What is truncus arteriosus?
Truncus arteriosus is a congenital (present at birth) defect that occurs due to abnormal development of the fetal heart during the first 8 weeks of pregnancy. The heart begins as a hollow tube, and the chambers, valves, and great arteries develop throughout the first 8 weeks of pregnancy. The aorta and pulmonary artery start as a single blood vessel, which eventually divides and becomes two separate arteries. Truncus arteriosus occurs when the single great vessel fails to separate completely, leaving a connection between the aorta and pulmonary artery.
Truncus arteriosis is a complex defect where there is a single (normally there are two separate arteries) vessel arising from the heart that forms the aorta and pulmonary artery. Another congenital heart defect that occurs with truncus arteriosus is a ventricular septal defect, where the upper portion of the wall between the left and right ventricles is missing. In rare cases, the ventricular septal defect is absent.
Truncus arteriosus occurs in less than one out of every 10,000 live births. It makes up 1 percent of all cases of congenital heart disease.
What are signs and symptoms of truncus arteriosus?
A baby with truncus arteriosus usually begins to have problems in the first week of life. Their oxygen levels are often slightly lower than normal resulting in cyanosis.
Because of the excessive amount of blood flow to the lungs with this anomaly, congestive heart failure (CHF) develops in the first week or two of life. On chest X-ray, the heart looks big and the lung fields look hazy indicating pulmonary overcirculation.
Signs of congestive heart failure are rapid breathing, shortness of breath, wheezing, grunting or very noisy breathing, nasal flaring, retractions, and restlessness.
The liver may be large due to a backup of blood or systemic congestion. Neck vein distention, poor feeding, and facial swelling are also seen.
Most often parents report rapid breathing, poor feeding, and a bluish color of the skin, especially around the mouth and nose. The signs and symptoms often increase when the infant eats.
What are treatment options for truncus arteriosus?
Initial treatment begins with stabilizing the infant. Medications to control congestive heart failure such as diuretics are often begun.
Ensuring good nutrition may require the use of a feeding tube or intravenous hyperalimentation. Surgery is usually performed after the infant is 2 weeks old, but before the blood vessels in the lungs are overwhelmed by extra blood flow and become diseased.
The surgical repair of truncus arteriosus requires the use of heart-lung bypass machine support. It involves three major components:
- Separating the pulmonary arteries from the main truncus (the truncus will remain as the first part of the aorta);
- closure of the ventricular septal defect using a patch
- creating a connection between the right ventricle and the pulmonary arteries using a valved conduit, usually a homograft pulmonary artery.
What are treatment results for truncus arteriosus?

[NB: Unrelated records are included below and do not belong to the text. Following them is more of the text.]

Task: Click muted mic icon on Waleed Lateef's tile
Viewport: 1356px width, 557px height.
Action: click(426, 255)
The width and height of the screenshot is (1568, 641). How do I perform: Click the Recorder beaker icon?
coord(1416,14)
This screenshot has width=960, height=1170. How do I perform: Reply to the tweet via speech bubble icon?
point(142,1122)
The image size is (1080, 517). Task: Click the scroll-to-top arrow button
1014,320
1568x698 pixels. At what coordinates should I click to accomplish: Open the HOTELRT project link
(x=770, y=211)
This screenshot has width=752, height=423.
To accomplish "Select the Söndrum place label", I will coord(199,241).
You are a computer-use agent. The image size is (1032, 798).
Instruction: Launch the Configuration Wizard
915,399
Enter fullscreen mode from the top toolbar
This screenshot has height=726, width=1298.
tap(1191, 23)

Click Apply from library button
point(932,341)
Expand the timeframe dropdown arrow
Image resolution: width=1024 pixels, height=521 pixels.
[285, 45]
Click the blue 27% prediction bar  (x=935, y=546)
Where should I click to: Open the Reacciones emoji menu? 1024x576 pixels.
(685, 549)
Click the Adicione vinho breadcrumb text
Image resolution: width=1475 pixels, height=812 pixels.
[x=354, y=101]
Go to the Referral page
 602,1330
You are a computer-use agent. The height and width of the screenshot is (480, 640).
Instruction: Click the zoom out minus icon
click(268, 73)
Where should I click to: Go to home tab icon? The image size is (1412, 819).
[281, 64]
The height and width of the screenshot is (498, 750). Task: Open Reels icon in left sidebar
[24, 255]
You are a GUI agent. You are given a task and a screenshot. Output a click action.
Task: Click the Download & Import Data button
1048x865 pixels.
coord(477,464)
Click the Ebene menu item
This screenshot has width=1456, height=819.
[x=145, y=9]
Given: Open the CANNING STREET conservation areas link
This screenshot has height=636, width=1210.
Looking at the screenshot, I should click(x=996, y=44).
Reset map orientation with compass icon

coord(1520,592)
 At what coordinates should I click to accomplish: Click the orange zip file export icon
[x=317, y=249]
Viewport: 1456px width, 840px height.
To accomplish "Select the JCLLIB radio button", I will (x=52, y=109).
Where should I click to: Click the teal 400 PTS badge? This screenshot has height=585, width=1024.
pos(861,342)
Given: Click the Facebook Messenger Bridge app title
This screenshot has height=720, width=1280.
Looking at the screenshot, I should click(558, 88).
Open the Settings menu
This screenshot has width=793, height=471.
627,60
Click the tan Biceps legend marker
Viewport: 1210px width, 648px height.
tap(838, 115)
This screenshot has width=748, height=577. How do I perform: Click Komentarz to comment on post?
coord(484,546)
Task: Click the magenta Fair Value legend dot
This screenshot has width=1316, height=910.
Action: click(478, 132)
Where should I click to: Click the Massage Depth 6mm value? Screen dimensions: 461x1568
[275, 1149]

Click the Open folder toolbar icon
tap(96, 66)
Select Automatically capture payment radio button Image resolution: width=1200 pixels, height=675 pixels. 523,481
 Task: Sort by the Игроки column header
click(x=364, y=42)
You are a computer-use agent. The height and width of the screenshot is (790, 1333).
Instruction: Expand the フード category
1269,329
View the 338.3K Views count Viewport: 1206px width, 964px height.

Currently over 90 percent of children survive repair of truncus arteriosus. As the child grows, they will be followed by their cardiologist.
Typically, there will be no physical restrictions imposed on the child. As a child grows, the conduit that was used to connect the right ventricle and pulmonary arteries will not, and this will lead to obstruction to blood flow. The progression of this narrowing is easily followed by the cardiologist using physical examination and echocardiograms.
Recommendation for surgery to replace the right ventricle to pulmonary artery conduit with a larger one is usually made long before any symptoms would be evident.
This conduit will often need to be replaced two or three times during childhood to accommodate for growth. These operations are typically tolerated very well with a hospitalization of less than a week.
Problems with the truncal valve are more serious and can significantly affect the early and late mortality of these children. The more leaky (or narrowed) this valve is, the greater the chance that some intervention has to be done sooner than later (on average within 5 to 7 years) to prevent severe damage to the heart.